Cameo Records was founded in 1956 in Philadelphia by Bernie Lowe and Kal Mann. Dave Appell
joined the label early as A&R director. Parkway, a subsidiary label, was formed in 1958. The early
address
of Cameo-Parkway was 1405 Locust Street in Philadelphia.
Both Cameo and Parkway existed during the latter days of 78-rpm singles, but the majority of 78s found
today with the Cameo label (far left, above) are from a New York company that predated the
Philadelphia
company by several decades, and to our knowledge, had no connection.

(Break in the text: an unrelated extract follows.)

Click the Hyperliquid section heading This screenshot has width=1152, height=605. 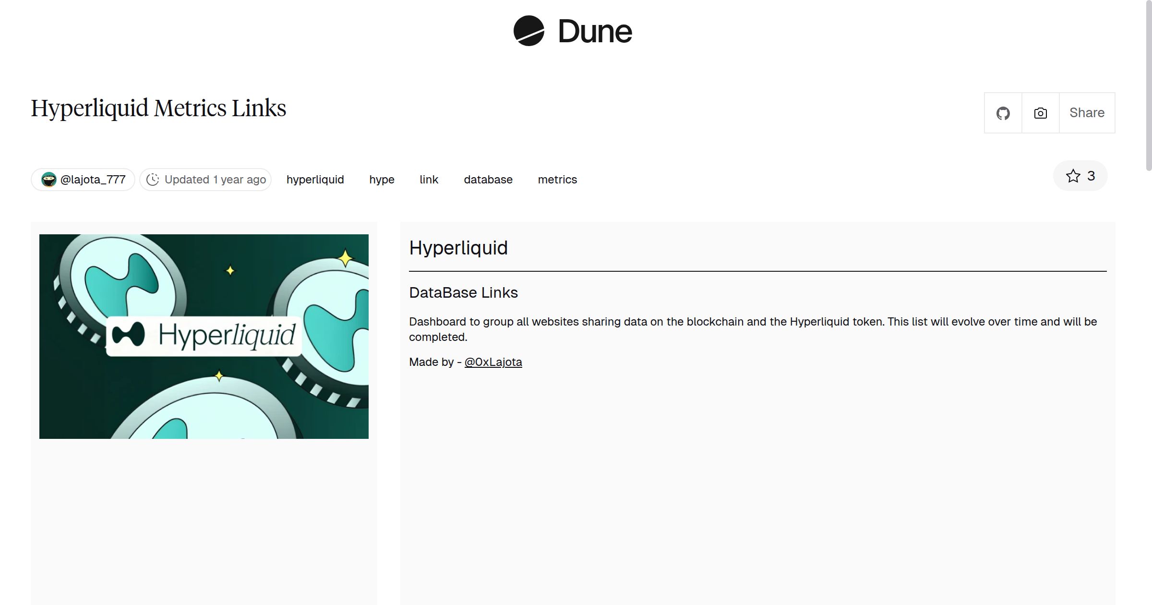[458, 248]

Philadelphia's Cameo Label:
The first few singles on Cameo were not particularly memorable. They featured Arlene DeMarco ("Old
Enough to Know"/"Don't Rush Me," Cameo 100), the Quakertown Singers (Cameo 101), Don Gardner
(Cameo 102), Billy Scott (Cameo 103), and the Tommy Ferguson Trio (Cameo 104). But Cameo 105,
"Butterfly" by Charlie Gracie, rocketed to #1 nationally in early 1957 and established Cameo as a hit
label.
Gracie had been a regular on Philadelphia's American Bandstand since 1952. His followup,
"Fabulous" [Cameo 107], also made top-20. This pointed Lowe, Mann, and Appell in the direction of
success: teen records. From that point, almost all the Cameo-Parkway singles were aimed at the teen
market.
Albums were a different story. The first Cameo album (LP-1000) was a jazzy piano album by "Dizzy
Dan."
The album jacket gives no information about who Dizzy Dan may have been, so it is probably a
pseudonym for someone who perhaps was under contract elsewhere (perhaps Bernie Leighton?). The
record packaging was interesting, as it had a jacket by famous jazz cover designer Burt Goldblatt (who
was responsible for over 3000 jazz album covers during the 1950s and 1960s), and it was pressed on
red
vinyl. The label credits "Dizzy Dan with rhythm accompaniment." It features a small combo with piano,
standup bass, drums, and tambourine, with a sound not unlike that of B. Bumble and the Stingers a few
years later. The second album (LP-1001) was by television star Dave Garroway.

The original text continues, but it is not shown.